Burger-Myers says the process of reporting sex crimes desperately needs to be changed.

“You report to your commander, so your commander has all the power on deciding whether there will be anything done, what will be done, for you, or for the accused,” she said.

She said even commanders who mean the best might be reluctant to push the report higher up through the chain of command.

“How their unit is run, what their numbers are, how many crimes are reported in their unit — those determine whether that person gets his or her next promotion,” Burger-Myers added.

She said it’s tough to share her story, but she wants it to end. And she said she’s urging people to not keep their outrage silent.

“I want the American people to know, I want our community to know what is happening, so they will contact our congressional leaders, our senators,” she said.

Burger-Myers says she knows a tough battle lies ahead in Congress, and for victims of military sex assault.

” We say as a society that are military are our heroes, and that’s true,” she said.
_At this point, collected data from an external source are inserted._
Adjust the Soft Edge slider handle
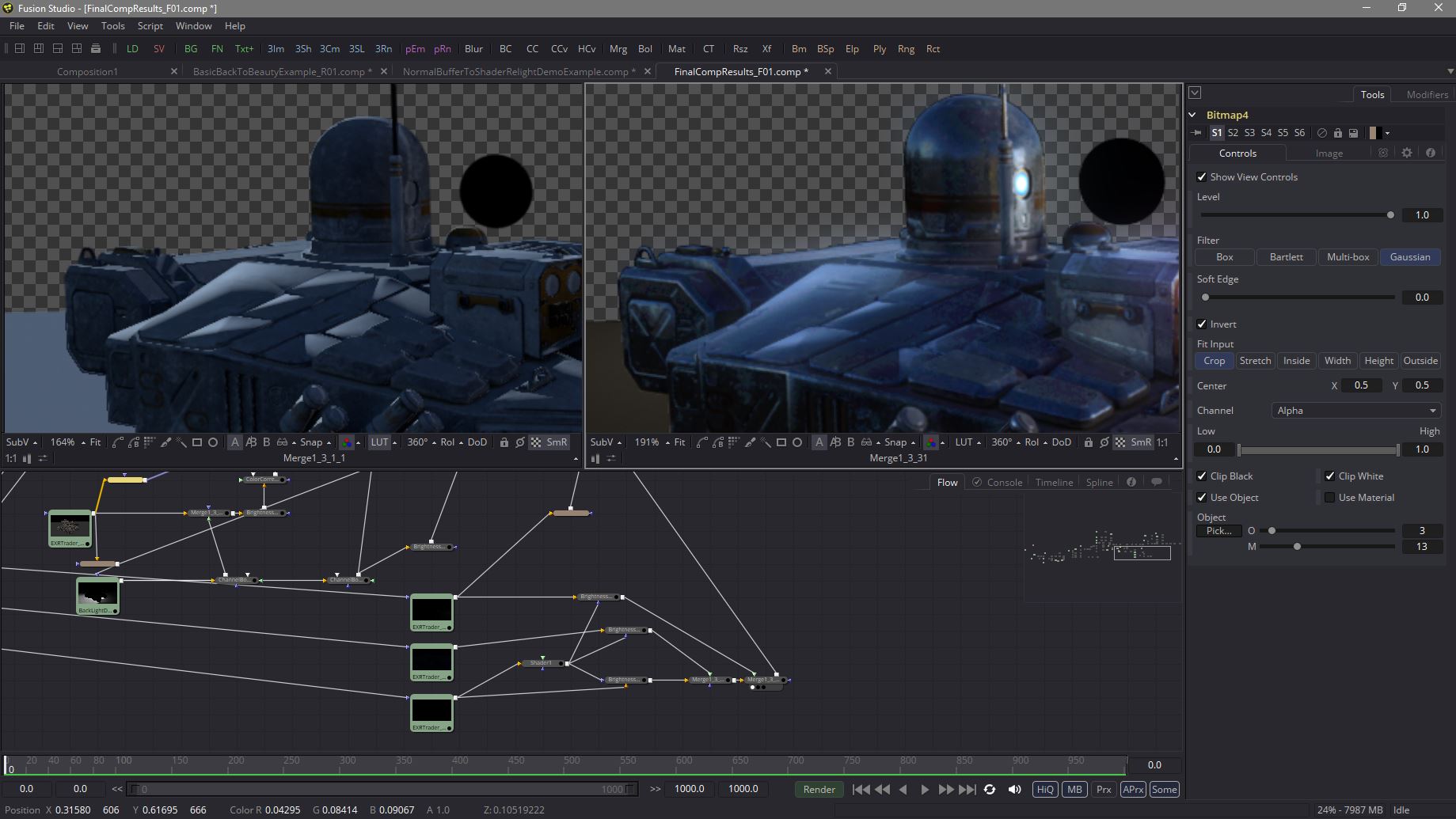Image resolution: width=1456 pixels, height=819 pixels. click(1206, 298)
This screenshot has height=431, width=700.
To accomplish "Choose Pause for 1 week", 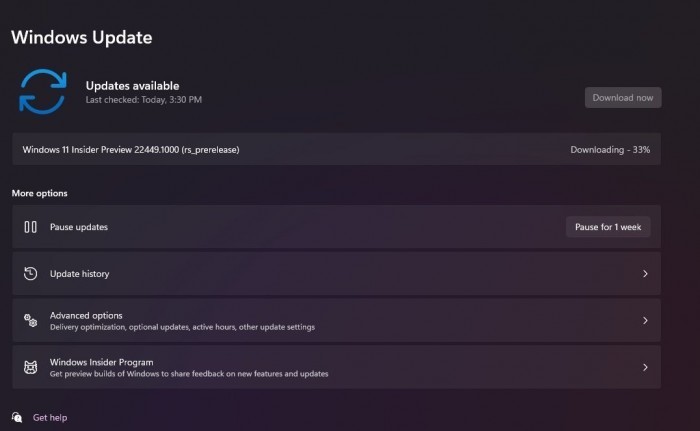I will pyautogui.click(x=608, y=227).
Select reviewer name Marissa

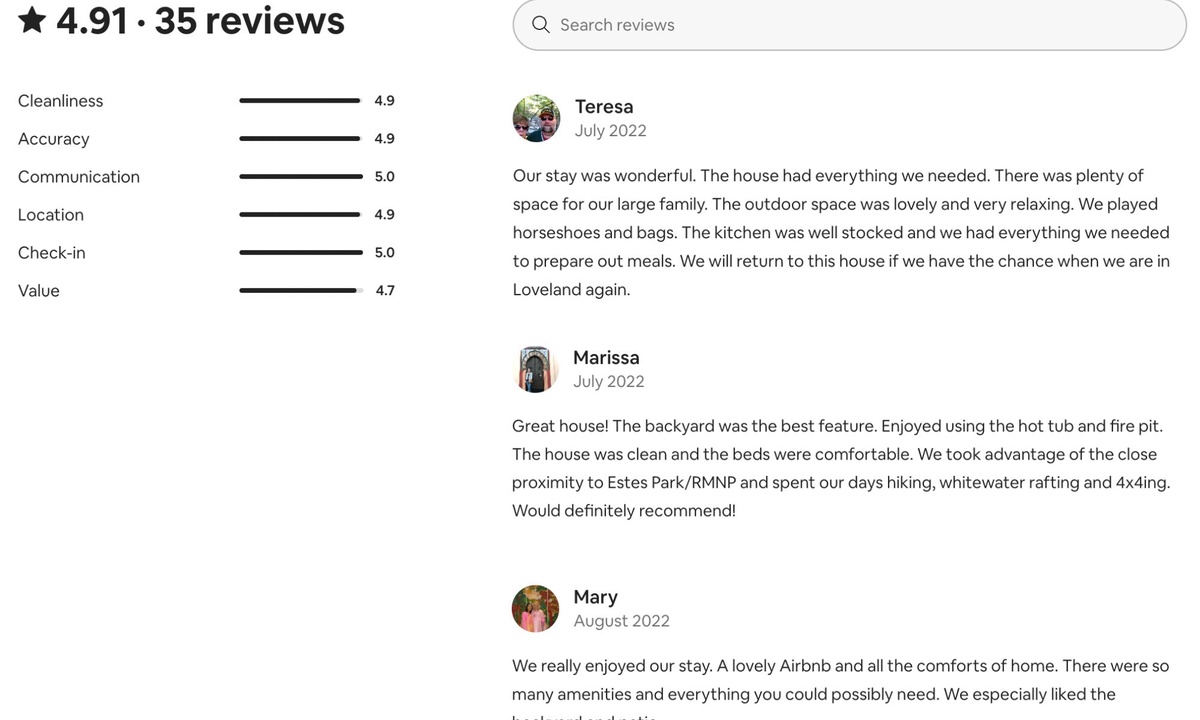point(606,357)
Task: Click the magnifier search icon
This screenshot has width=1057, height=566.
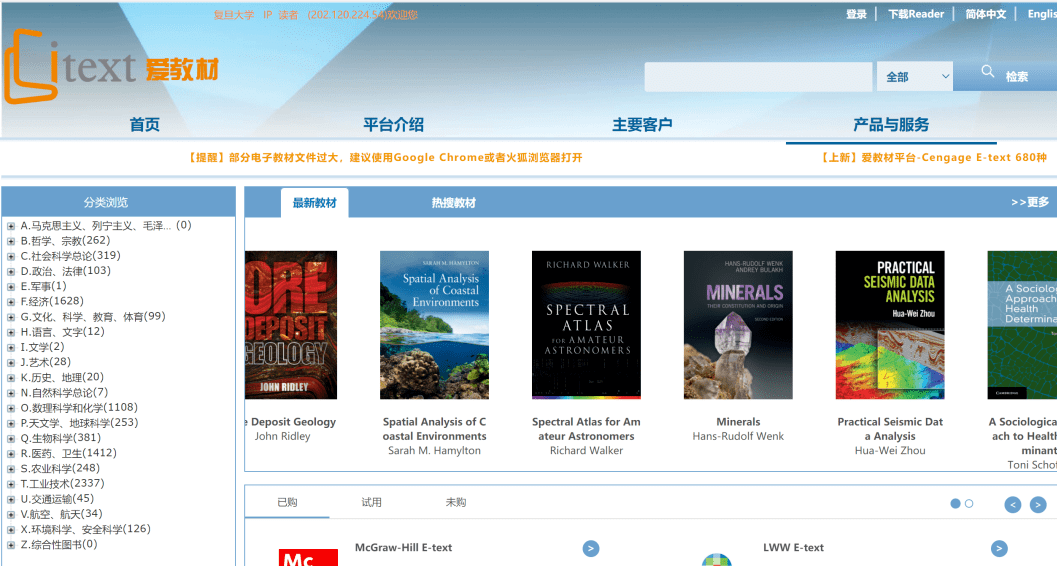Action: 988,71
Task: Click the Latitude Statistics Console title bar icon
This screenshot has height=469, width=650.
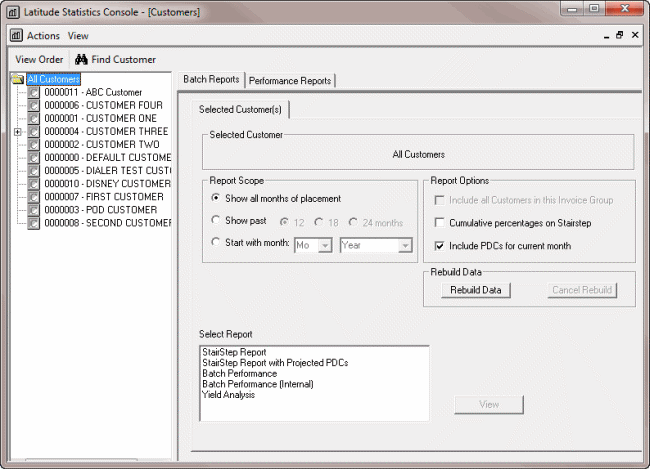Action: tap(12, 11)
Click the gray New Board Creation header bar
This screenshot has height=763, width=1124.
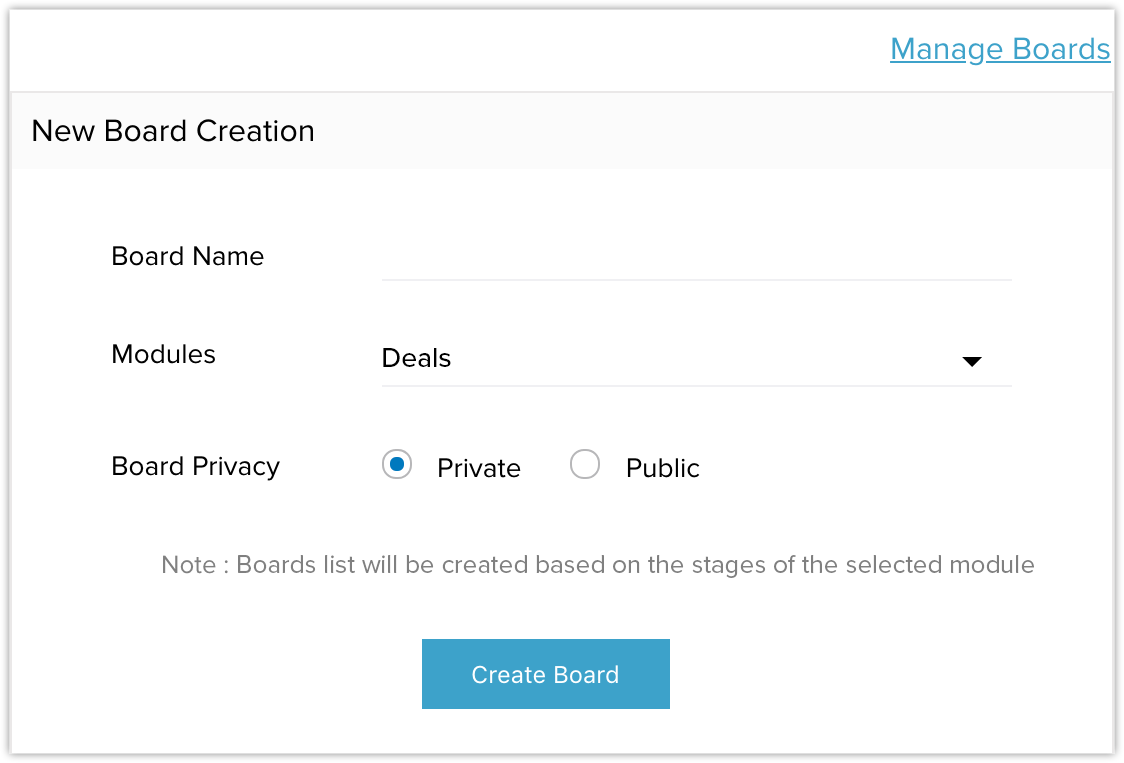click(x=700, y=131)
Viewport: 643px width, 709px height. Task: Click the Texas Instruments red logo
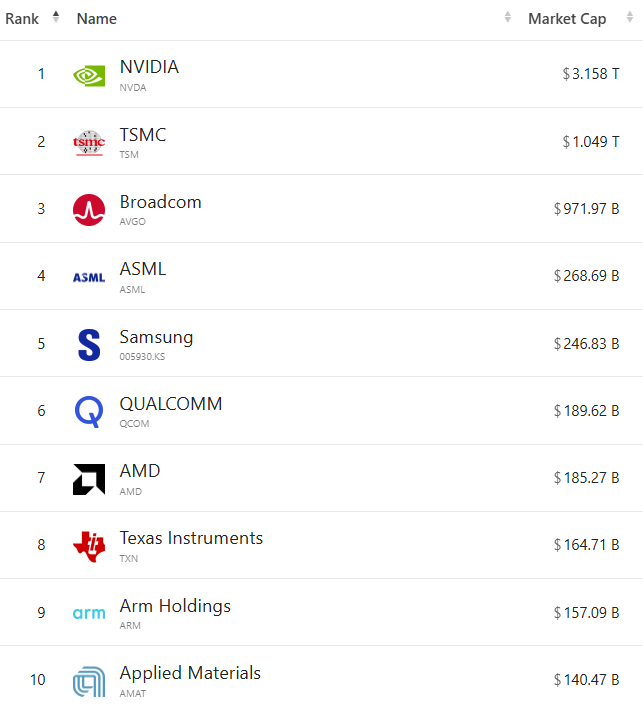(x=89, y=546)
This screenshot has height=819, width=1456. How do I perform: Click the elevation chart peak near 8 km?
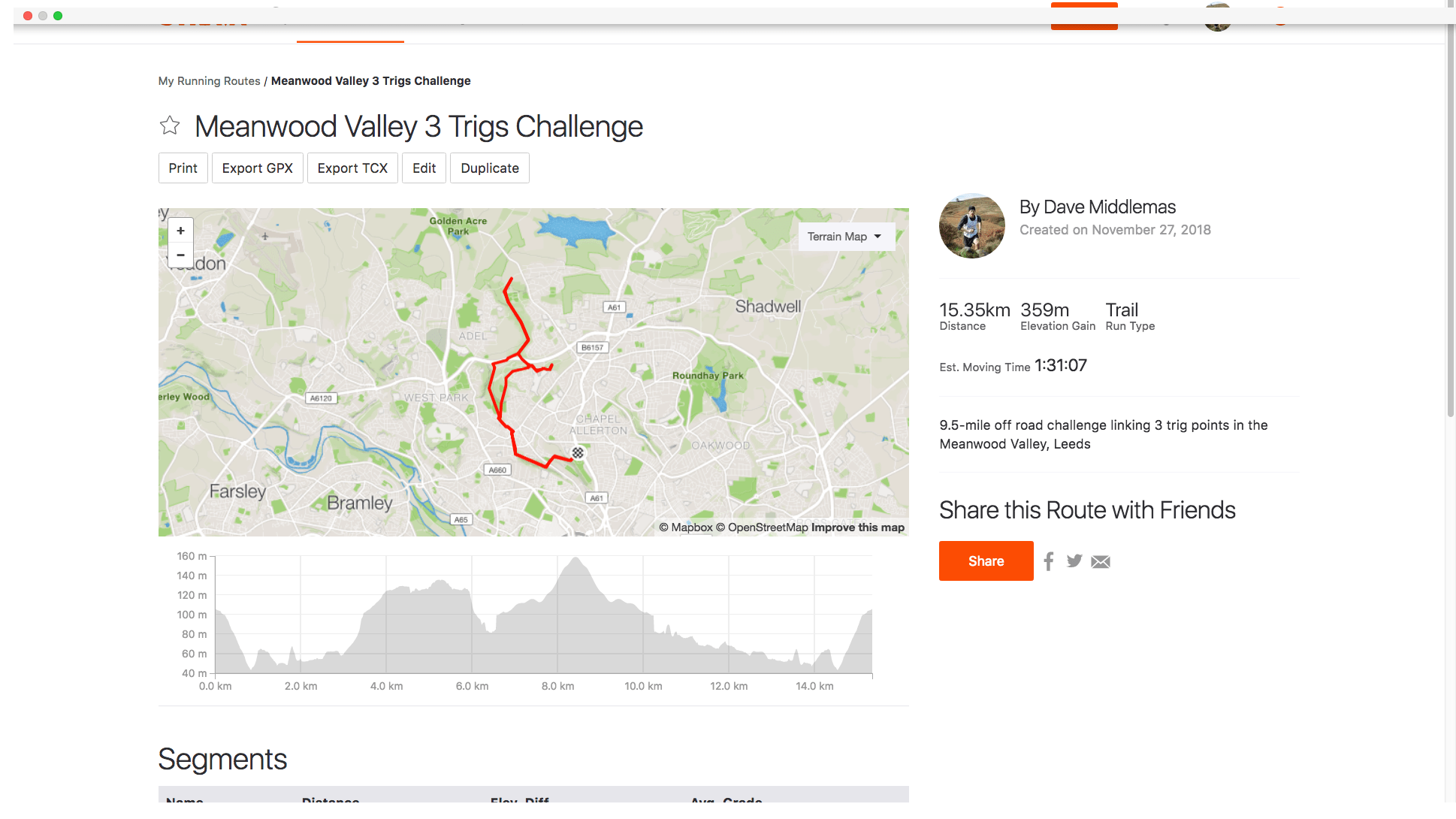pos(575,559)
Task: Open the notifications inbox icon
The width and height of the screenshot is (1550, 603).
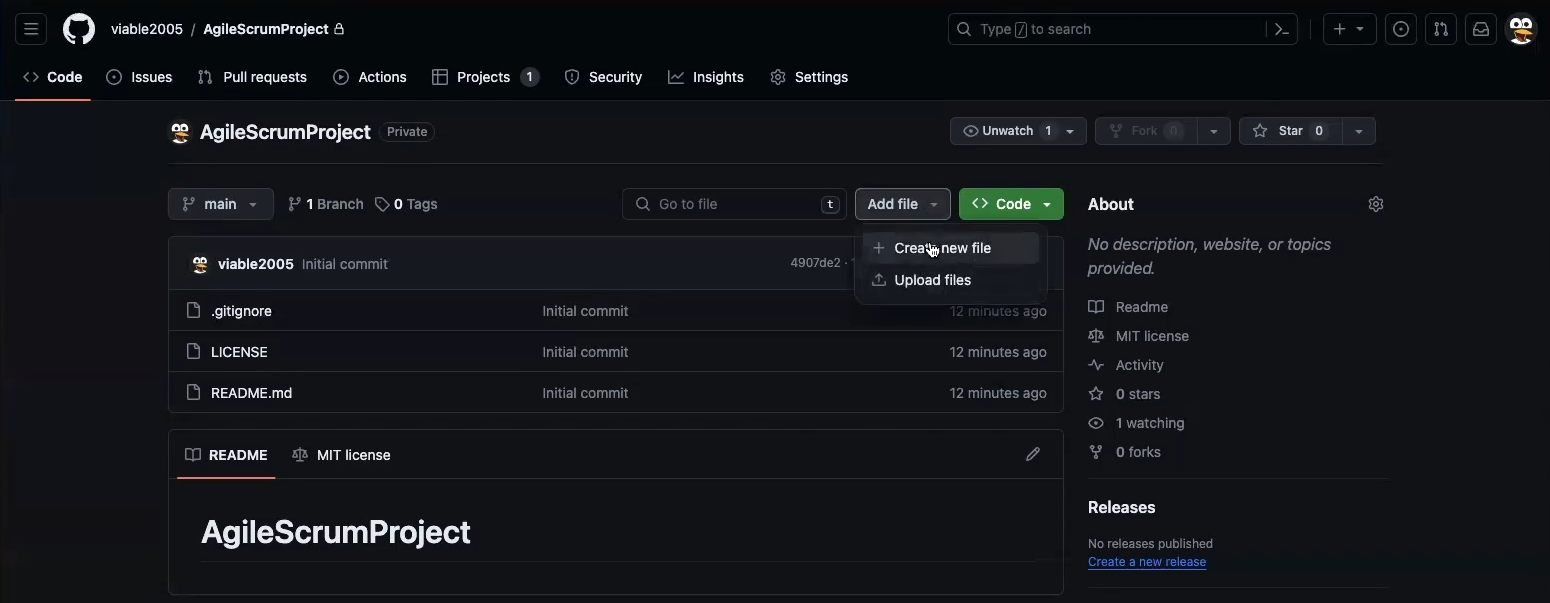Action: click(x=1481, y=29)
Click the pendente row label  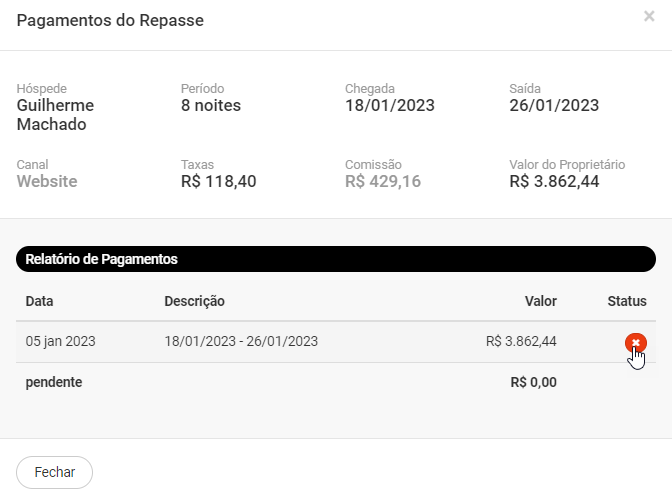point(54,382)
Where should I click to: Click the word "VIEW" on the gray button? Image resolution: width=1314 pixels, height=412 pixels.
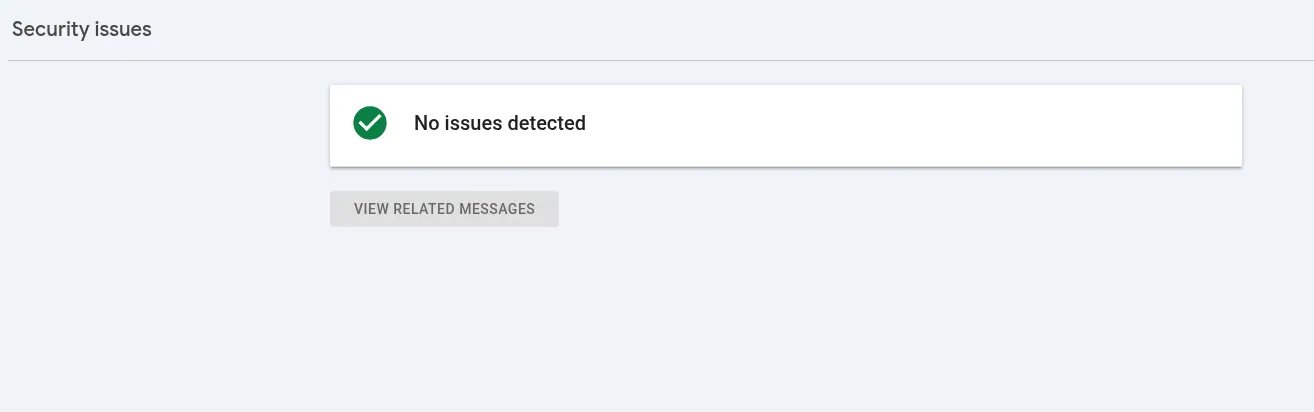click(371, 209)
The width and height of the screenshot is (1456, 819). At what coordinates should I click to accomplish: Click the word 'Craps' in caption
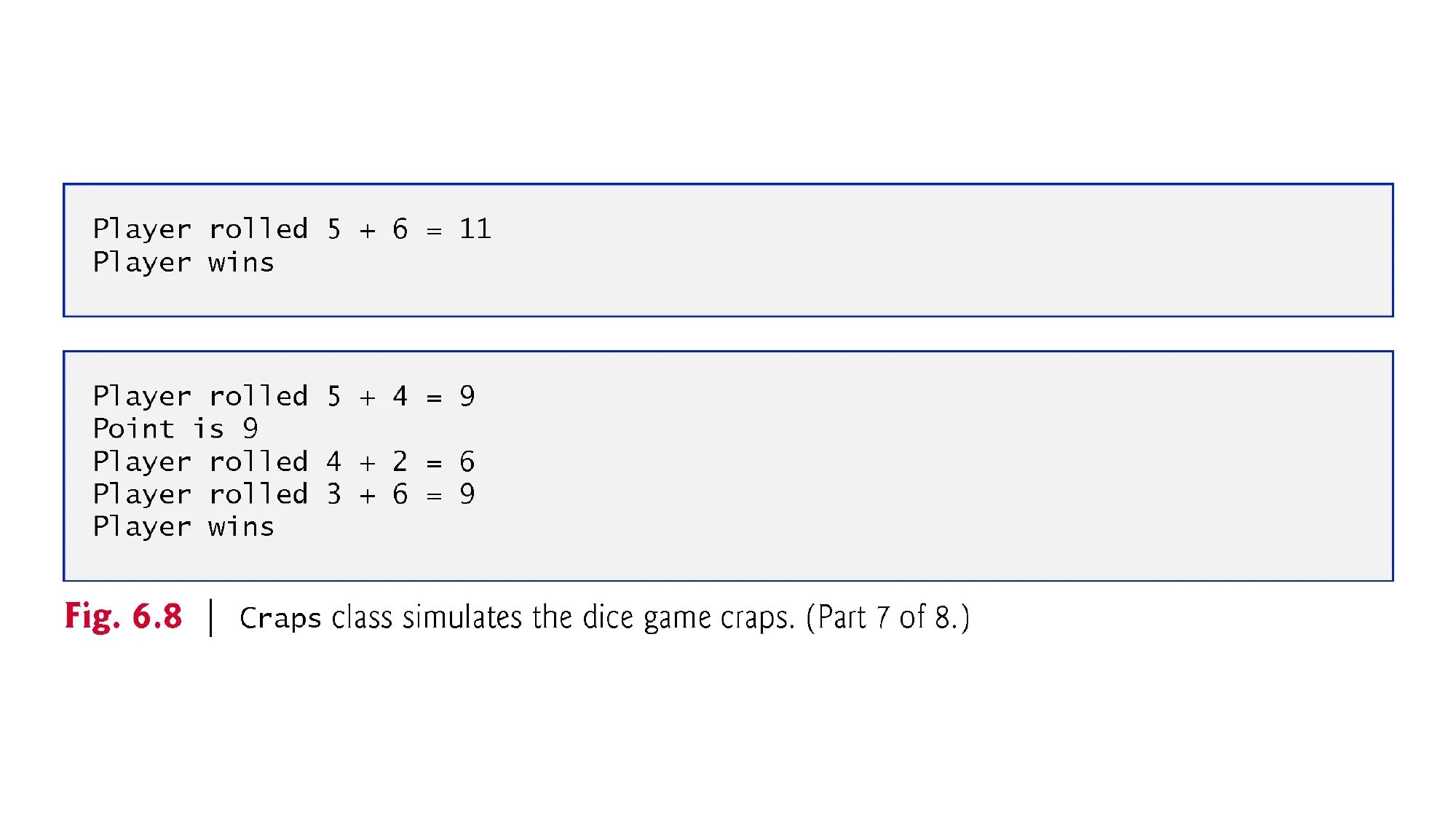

The people that volunteer are willing to sacrifice themselves and their lives for our nation, and that means horrible things sometimes — and that shouldn’t mean rape.”

Burger-Myers told her story to NewsChannel 21 as a new report from the Pentagon revealed that military sexual assault is at a record high — jumping by more than one-third since 2010.

The report shows the numbers increased by 35 percent since 2010, from 19,300 service members believed to be victims that year to 26,000 in 2012.

A high-ranking military official who is supposed to protect service members of sexually abuse was recently charged with sexual assault himself.

It’s news that doesn’t surprise Burger-Myers one bit. She also names several service men who were given their positions back after being charged with sex crimes.

“Who wants to report that they’ve been assaulted, when they know nothing’s going to happen? she asked.

And to her, they are not crimes only targeting women.

Men are victims too said Burger-Myers.

“This isn’t a gender-based thing,” she said. “This is a power-based thing, and a cultural thing.”